Parts 4 and 5 of the Act, which commenced on 9 June 2023, provide for further transparency and end user benefits. Part 5 contains detailed provisions for resolving customer complaints and disputes, while Part 4 gives ComReg power: to require an IAS and publicly available ICS provider to publish user-friendly and up-to-date information in relation to the quality of their services; to specify minimum quality-of-service standards that the IAS and publicly available ICS provider must meet when providing these services to their end users; and to require the publication and maintenance of a publicly available customer charter.

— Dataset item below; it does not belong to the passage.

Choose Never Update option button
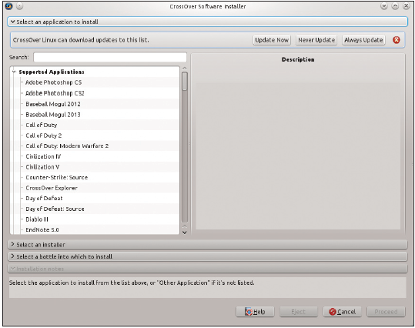This screenshot has width=415, height=328. point(316,40)
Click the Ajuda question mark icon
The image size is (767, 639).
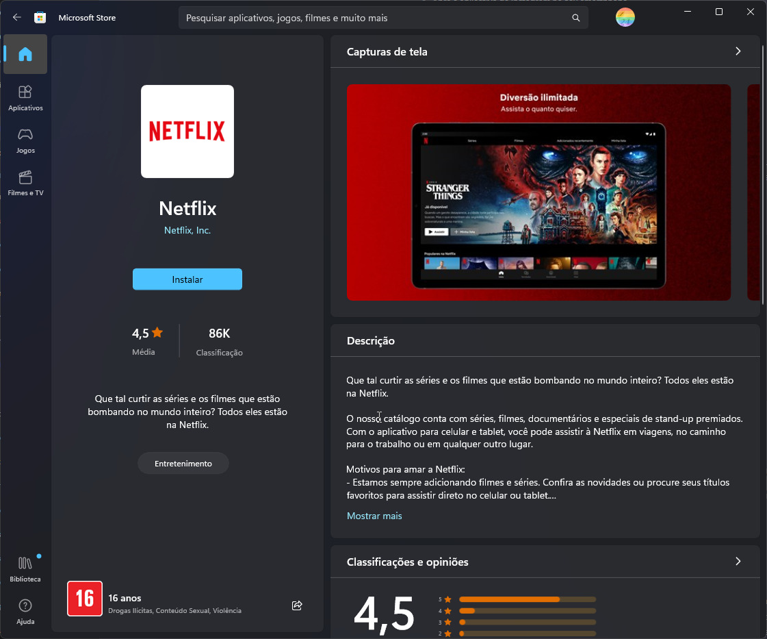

Accessibility requirements for end users with disabilities
Tied-in to many of the end user rights in both the Regulations and the Act and consistent with the aims of the EECC, are obligations as regards accessibility for end users with disabilities. For example, the contract summary referred to above must include information on the extent to which the products and services are designed for end-users with disabilities. The prescribed pre-contract information in long form must, upon request, be provided in an accessible format for end-users with disabilities. The information set out in Schedule 8 to ensure that all end-users can make informed choices, includes details of products and services specifically designed for end-users with disabilities, in accordance with European Union law harmonising accessibility requirements for products and services.

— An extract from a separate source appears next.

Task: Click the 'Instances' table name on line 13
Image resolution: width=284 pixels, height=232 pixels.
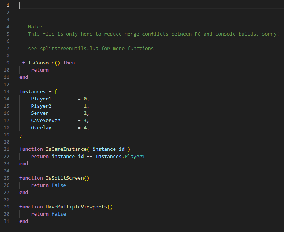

Crucially, the accessibility provisions in the EECC are “complemented” in the European Accessibility Act (Directive (EU) 2019/882), (“EAA”) which provides for accessibility requirements for a wide range of products and services to include, consumer banking services and e-commerce services, and consumer computers, operating systems and certain terminal equipment. With respect to the EECC, the EAA harmonises accessibility requirements for electronic communications services and related products. It adopts the definition of an ECS from the EECC and its provisions will apply to an ECS provided to consumers after 28 June 2025.
Given the increase in popularity of NI ICS services we expect that this will be an area of continued focus for the EU in developing its digital strategy into the future.